A mulher brasileira no mercado de trabalho
Enviada em 15/07/2022
A partir da Segunda Guerra Mundial, as mulheres entraram fortemente no mercado de trabalho, principalmente no âmbito fabril, devido à ida dos homens ao exército e campos de batalha. Contemporaneamente, apesar do avanço acerca da independência tanto social quanto financeira feminina, alguns desafios no que tange à mulher no ambiente trabalhista ainda se fazem presentes no território brasileiro.

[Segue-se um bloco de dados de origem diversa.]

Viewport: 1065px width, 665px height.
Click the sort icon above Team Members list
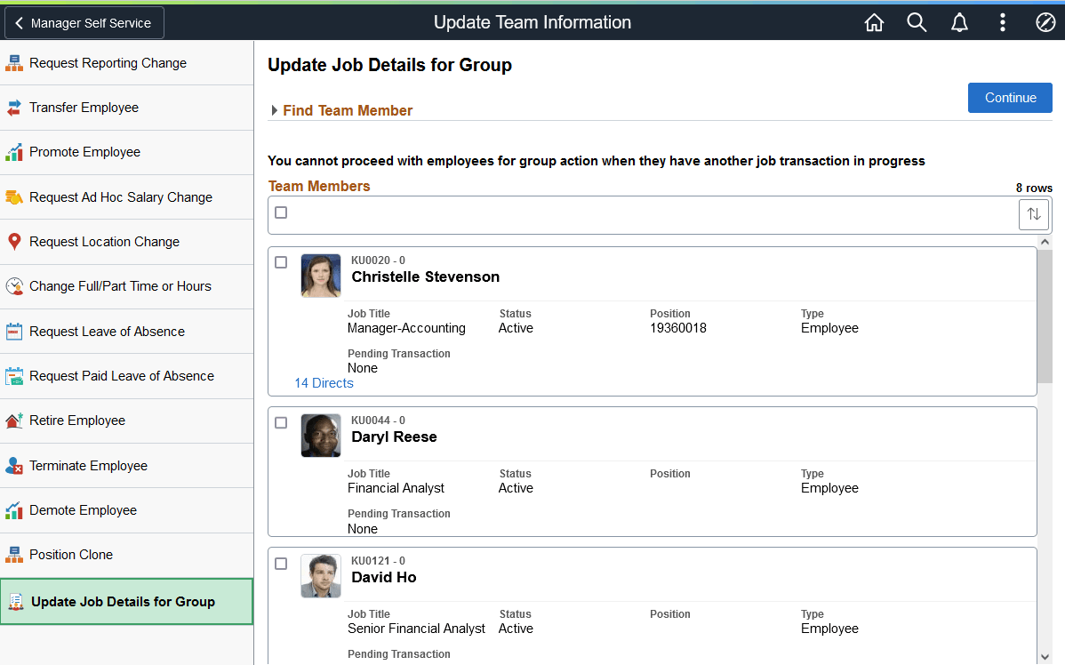[x=1033, y=213]
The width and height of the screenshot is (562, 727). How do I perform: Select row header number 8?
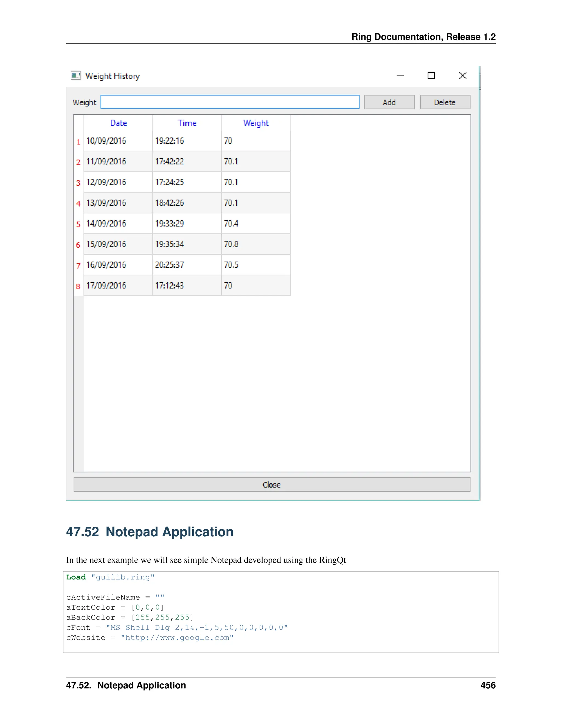(78, 286)
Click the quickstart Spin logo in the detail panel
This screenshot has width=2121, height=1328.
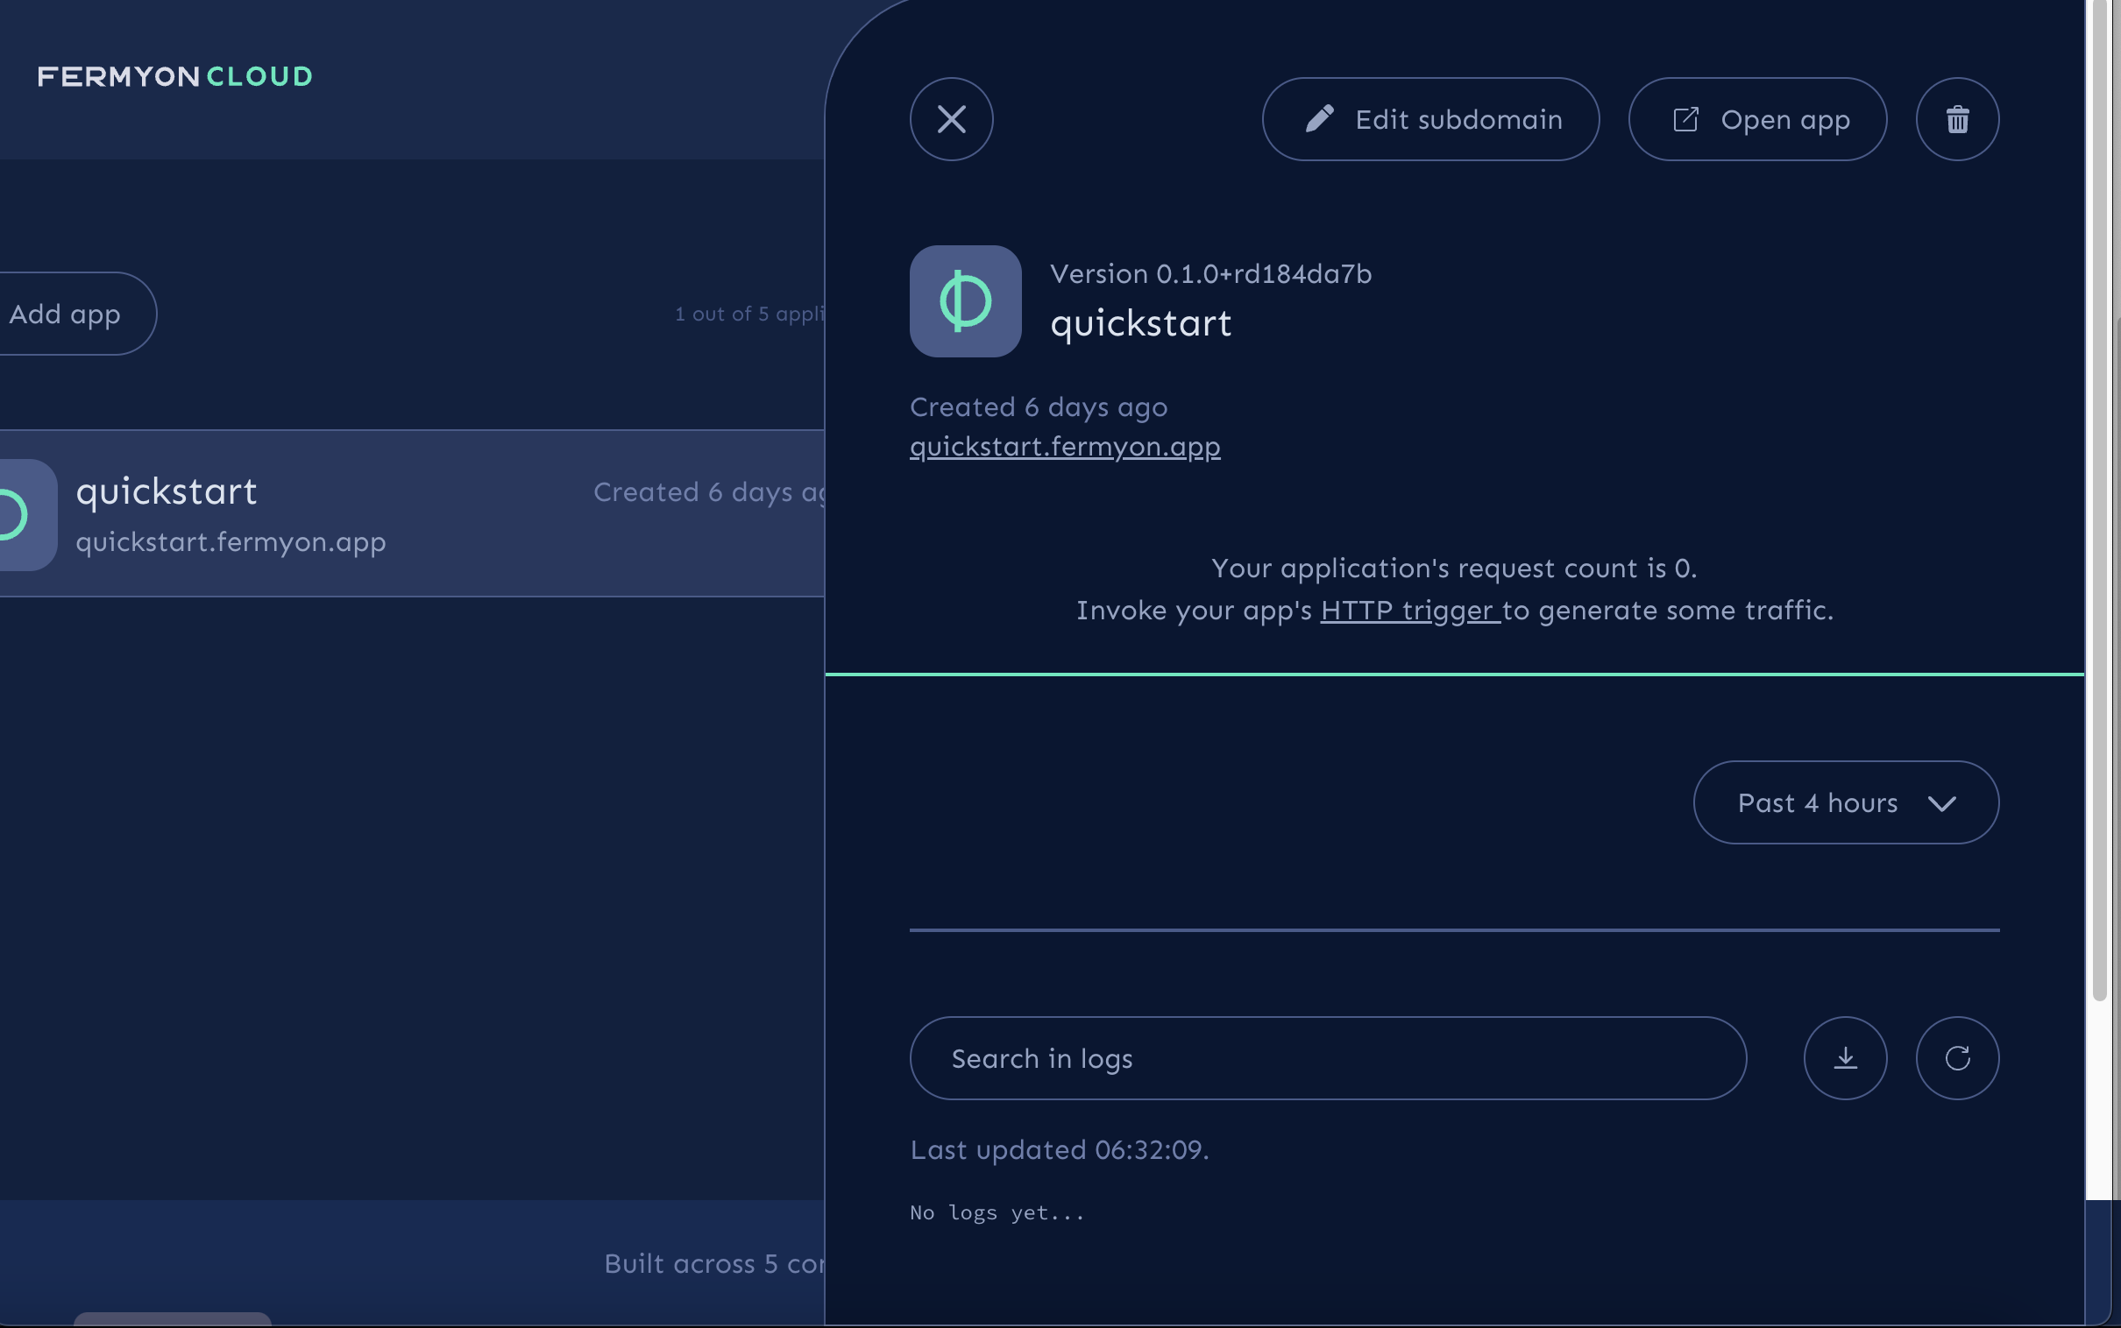pos(964,301)
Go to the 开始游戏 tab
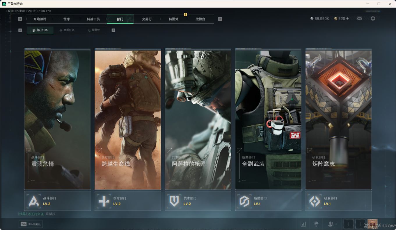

Logo, faz-se necessário analisar as causas e consequências dessa questão, seja o assédio sexual e moral, seja a passividade da população.
Nessa perspectiva, é inegável que o assédio moral e sexual se mostra como um entrave preocupante acerca da problemática. Isso é decorrente da cultura patriarcal enraizada na sociedade, em que, de acordo com Simone de Beauvoir, vincula a figura feminina a um caráter subserviente e inferiorizado em relação ao sexo oposto. Nesse viés, no âmbito do trabalho, essa crença maniqueísta cria uma permissão ilusória nos homens para cometer violência psicológica e/ou sexual contra mulheres, seja mediante falas machistas ou toques indesejados. Desse modo, essa situação cria traumas indeléveis nas vidas femininas, o que pode, certamente, afastar esse grupo social do meio trabalhista. Desse modo, urge uma mudança na postura retrógrada social.
Ademais, no livro “Raízes do Brasil”, Sérgio Buarque de Holanda aponta uma característica marcante da sociedade tupiniquim: a passividade. Diante disso, esse traço é evidenciado quando parte da população opta por ignorar diversas problemáticas sociais, entre elas os desafios da mulher no mercado de trabalho, como o assédio e a inferiorização feminina. Isso é preocupante, pois impede a manifestação de discussões e debates que podem, certamente, ajudar na resolução desses obstáculos. Assim, cria-se uma omissão social, que configura-se como um entrave acerca da temática.
Portanto, faz-se essencial a adoção de medidas para alterar esse quadro. Sob esse prisma, cabe ao Ministério da Mulher criar campanhas de combate ao assédio, mediante a fiscalização em ambientes de trabalho e a punição de agressores. Outra ação eficaz é a criação de campanhas informativas sobre a importância da mulher no trabalho. Dessa maneira, a nação evoluirá.